なんて多彩な人物なんだ!と、びっくり仰天である。これぞまさに逸材。

1922年にイギリス領ゴールドコースト(当時のガーナの名称)、アクラのジェイムズ・タウンに、不屈の男、キング・ブルースは生まれた。

母親は伝統的な女性シンガー・グループで歌うような女性だったと言う。音楽的素養のある家系だったんだろう。アクラの学校では音楽がカリキュラムの一部であり、イギリス占領時にはアメリカなどのビッグ・バンドにも傾倒していたらしい。

1947年に会計学の勉強の為にロンドンへ渡ったブルースだったが、当時の多くのアフリカ人と同様に社会的な場面では迫害を受けていた。

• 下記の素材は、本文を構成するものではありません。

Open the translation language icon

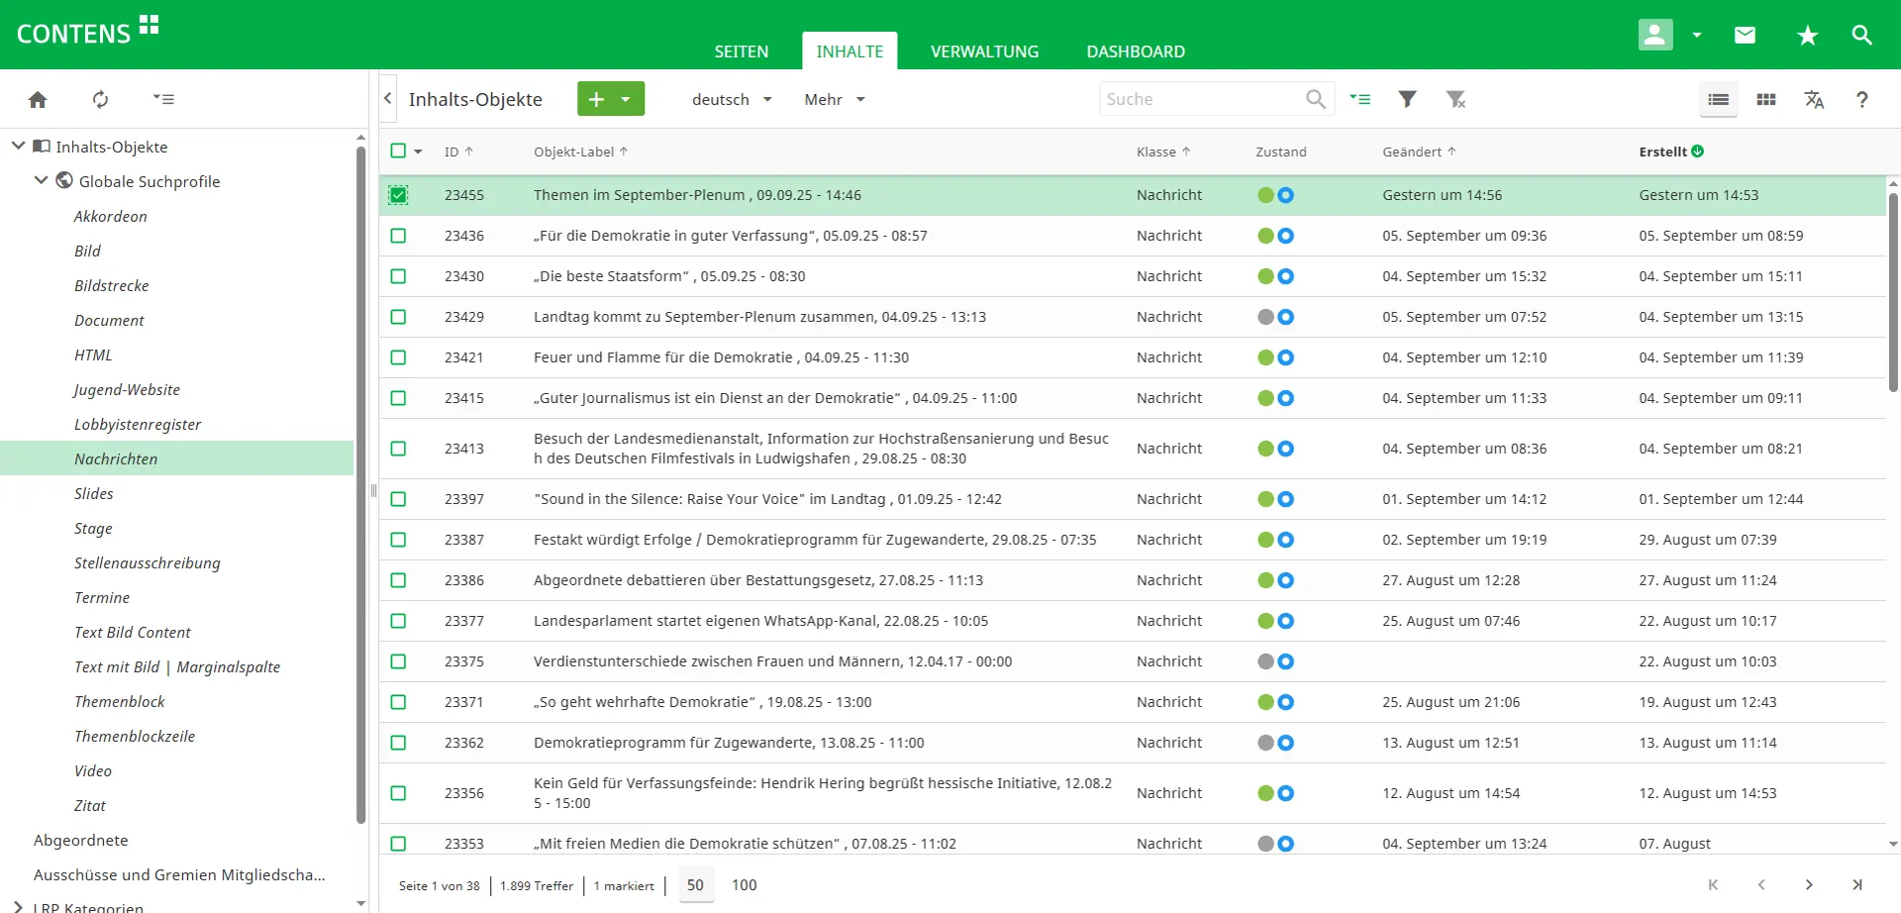coord(1814,99)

後に彼が英国BBCに語ったところによると、

「当時、俺たちがボールルームで白人の女の子たちと踊ることは困難なことだった。だけど、そこで俺たちはボールルームで“ダンス”をするんじゃなくて、ボールルーム・ミュージックを“演奏”すればいいじゃないかって思いついたんだ」そうで、最初はトランペットを、続いてサックスを演奏し始めた。これが不屈の男の幕開けとなる。

1951年にガーナに戻ったブルースは、郵便局の銀行で働きながらもアクラ・オーケストラに参加。急成長する当時のハイライフ・シーンの中で、E.T.メンサー&ヒズ・テンポス・バンドと並ぶリーダーとなるべく、テナー・サックス奏者のサカ・アキーエとともに、いよいよブラック・ビーツを結成する。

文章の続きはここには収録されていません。